# Circle A has a center at (12 ,2 ) and an area of 13 pi. Circle B has a center at (3 ,6 ) and an area of 28 pi. Do the circles overlap?

##### 1 Answer
Feb 18, 2016

We can find the radius of each circle given its area. If the centers are further apart than the sum of the two radii, the circles don't overlap. If not, they do. The radii are 3.6 and 5.3 units, totaling 8.9 units, and the distance between the centers is 9.85 units, so the circles do not overlap.

#### Explanation:

The area of a circle is given by $A = \pi {r}^{2}$. Rearranging to make $r$ the subject:

$r = \sqrt{\frac{A}{\pi}}$

Circle A:

$r = \sqrt{\frac{A}{\pi}} = \sqrt{\frac{13 \pi}{\pi}} = \sqrt{13} \approx 3.6$

Circle B:

$r = \sqrt{\frac{A}{\pi}} = \sqrt{\frac{28 \pi}{\pi}} = \sqrt{28} \approx 5.3$

The sum of these two radii is $8.9$ units.

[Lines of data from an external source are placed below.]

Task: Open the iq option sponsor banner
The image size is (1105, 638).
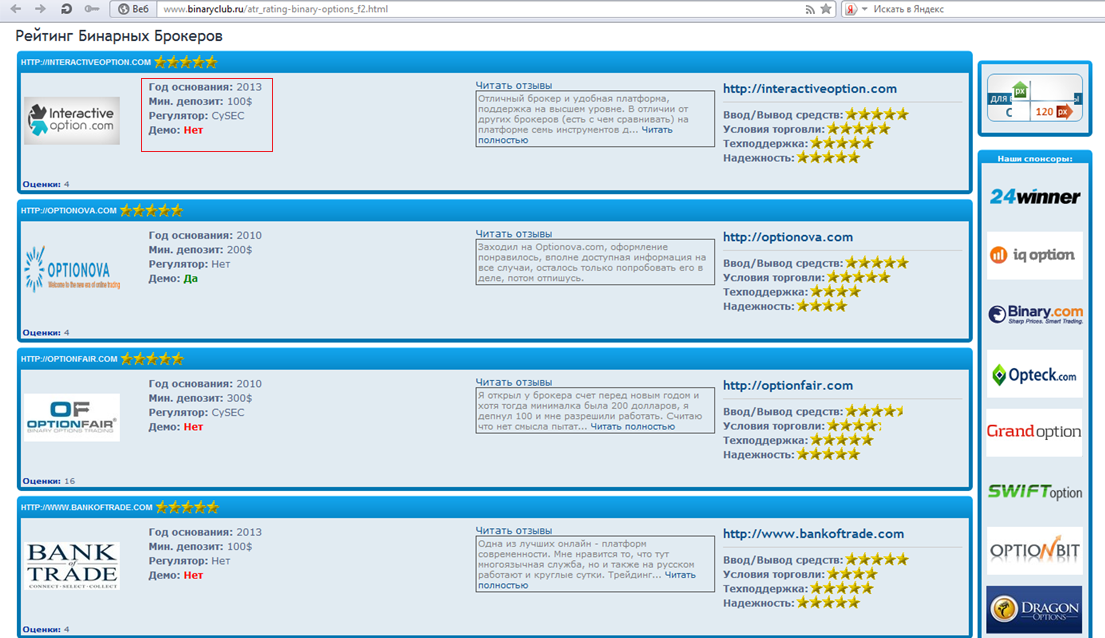Action: coord(1034,255)
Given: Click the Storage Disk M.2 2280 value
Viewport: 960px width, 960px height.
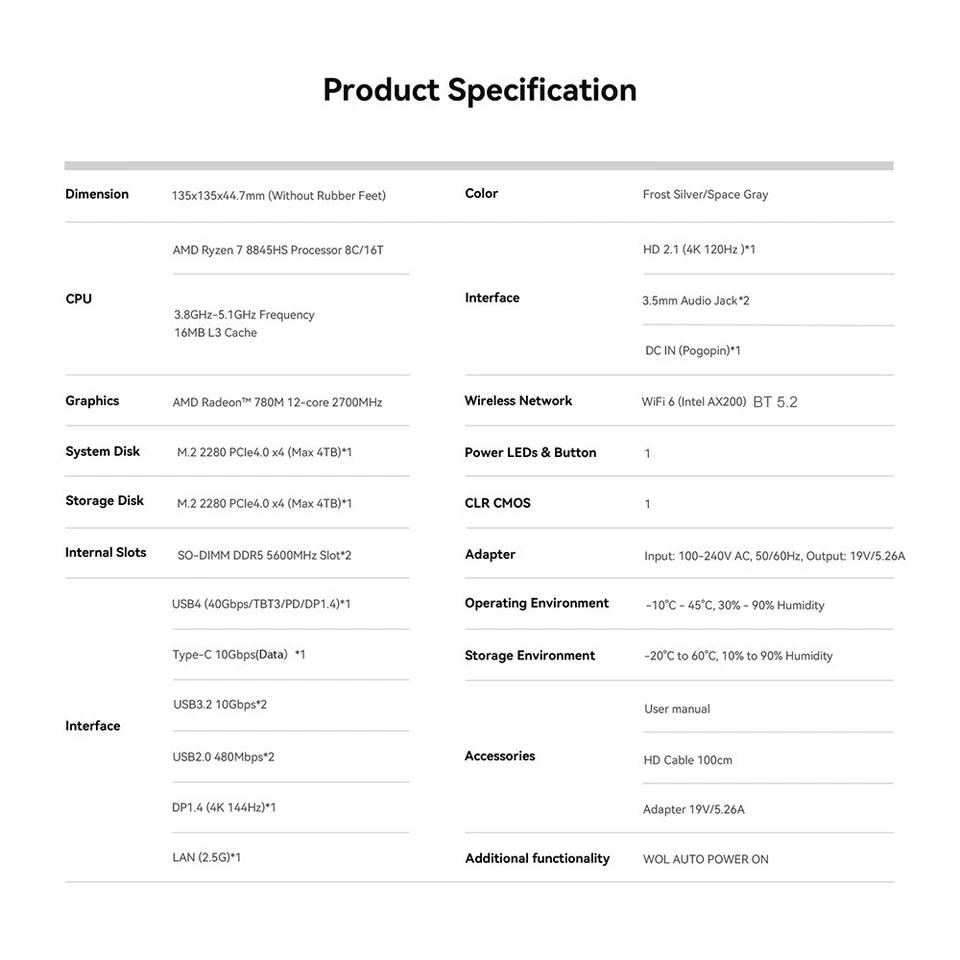Looking at the screenshot, I should [264, 503].
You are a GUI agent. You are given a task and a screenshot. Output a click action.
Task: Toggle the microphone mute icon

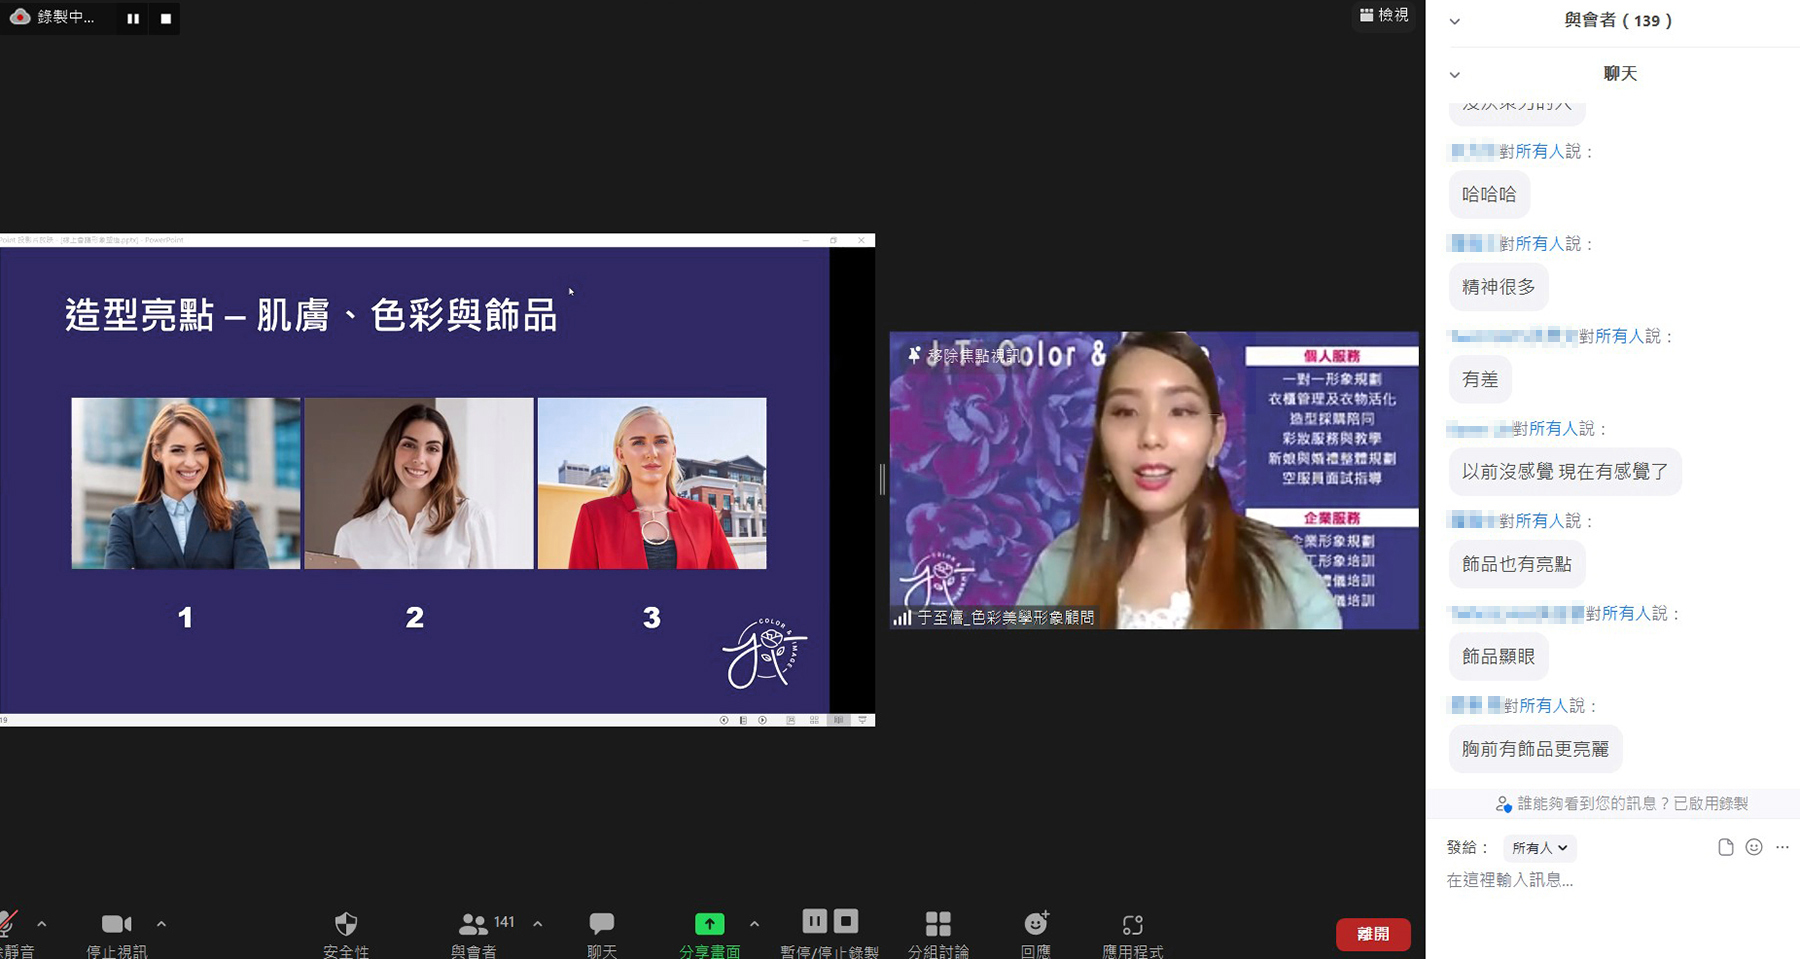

The distance between the centers is given by:

$d = \sqrt{{\left({x}_{2} - {x}_{1}\right)}^{2} + {\left({y}_{2} - {y}_{1}\right)}^{2}}$

$= \sqrt{{\left(12 - 3\right)}^{2} + {\left(6 - 2\right)}^{2}} = \sqrt{81 + 16} = \sqrt{97} \approx 9.85$ units.

Since this is greater than the sum of the radii, the circles do not overlap.